What would you do if every (almost) morning you get to work there is a human pubic hair on your desk? Most often, one.singular.hair. – Aside from puke in your mouth.

Fact – It’s not mine, for sure! Aside from my overgardening in the pubic region, I don’t generally gear down at work and rub my box on my desk.

There is nothing – and I mean not even listening to the collective works of John C. Mayer – that is worse than finding a rogue pubic hair floating around your space that doesn’t belong to you. Whenever I find one that is very distinctly not my own, I’m horrified and then I have to tell someone that I found it (God knows I need a muzzle).

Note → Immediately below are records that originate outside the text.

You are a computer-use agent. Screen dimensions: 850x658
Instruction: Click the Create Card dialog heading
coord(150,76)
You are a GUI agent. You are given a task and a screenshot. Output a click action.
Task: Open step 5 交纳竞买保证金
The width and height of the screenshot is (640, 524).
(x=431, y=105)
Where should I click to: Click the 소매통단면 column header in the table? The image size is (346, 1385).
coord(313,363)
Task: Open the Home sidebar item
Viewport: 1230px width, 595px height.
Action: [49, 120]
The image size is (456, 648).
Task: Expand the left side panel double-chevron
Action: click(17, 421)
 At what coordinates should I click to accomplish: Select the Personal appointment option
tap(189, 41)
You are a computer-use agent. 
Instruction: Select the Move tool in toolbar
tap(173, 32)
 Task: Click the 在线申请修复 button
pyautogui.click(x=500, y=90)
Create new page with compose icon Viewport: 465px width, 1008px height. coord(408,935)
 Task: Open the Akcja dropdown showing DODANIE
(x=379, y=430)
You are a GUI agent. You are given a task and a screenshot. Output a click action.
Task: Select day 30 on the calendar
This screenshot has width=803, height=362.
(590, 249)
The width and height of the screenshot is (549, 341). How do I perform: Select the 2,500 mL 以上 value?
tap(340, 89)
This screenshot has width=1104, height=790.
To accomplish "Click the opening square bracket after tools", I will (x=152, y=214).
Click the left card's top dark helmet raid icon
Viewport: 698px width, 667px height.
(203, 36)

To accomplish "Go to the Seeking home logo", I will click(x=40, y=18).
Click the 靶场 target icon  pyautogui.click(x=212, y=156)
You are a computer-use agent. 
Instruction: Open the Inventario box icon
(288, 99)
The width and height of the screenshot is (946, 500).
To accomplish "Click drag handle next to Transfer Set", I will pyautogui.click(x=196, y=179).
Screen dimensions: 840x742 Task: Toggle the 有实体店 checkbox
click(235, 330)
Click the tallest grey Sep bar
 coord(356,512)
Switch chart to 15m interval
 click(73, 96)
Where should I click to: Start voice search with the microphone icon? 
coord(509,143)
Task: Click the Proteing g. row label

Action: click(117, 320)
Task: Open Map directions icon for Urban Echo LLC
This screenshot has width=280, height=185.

Here is my question, Prankster: is it the same type of pube? Because that changes my answer entirely. If someone is plucking a singular pube from their crotch every night and arranging it neatly on your desk, well, perhaps they are trying to say, “Hey, I like you, let me show you my genital hair!” Maybe this suitor leaves a single pube instead of a rose!

That’s a very special way of saying how much he loves you! “Let’s get a drink! I’m showing you my pubes first!”

If it is not the same type of pube, if you are getting many different -single – daily pube deposits, well, it appears that you have many special suitors. They all want you to see their crotchal regions before you agree to have a drink with them. Aren’t you so lucky!

Or, perhaps you have a Pube Fairy at work. In which case I suggest you buy a shotgun and a trap. Those fuckers are assholes.

(P.S. I am declaring “Pube” as the new insult. Also: “Crotch”)(because, obviously)

Dear Aunt Becky,

I cannot remember how I got to your Website, I think it was Bloggess, but I could be wrong.  But that is not my question or even really important, sometimes I forget to start with the pertinent items.  Your site, which is way amusing and appreciated by me leaves me with one question.  I hate to ask, ’cause your entire post makes me think I really should know the answer.

Who is this John C. Mayer?  Is it the same guy who talked about J.Simpson as sexual Napalm and who seems to have J. Aniston on booty call speed dial?  If not, is this some other surname for John C. Maxwell that I haven’t heard of?  I need to know, ’cause I’m waiting to read your archives until I find out in advance if you like these asshats.

Thanx!

Oh Prankster, no day is complete without a rousing discussion of John C. Mayer. (I do not, however, know who this John C. Maxwell is, so perhaps you could enlighten me).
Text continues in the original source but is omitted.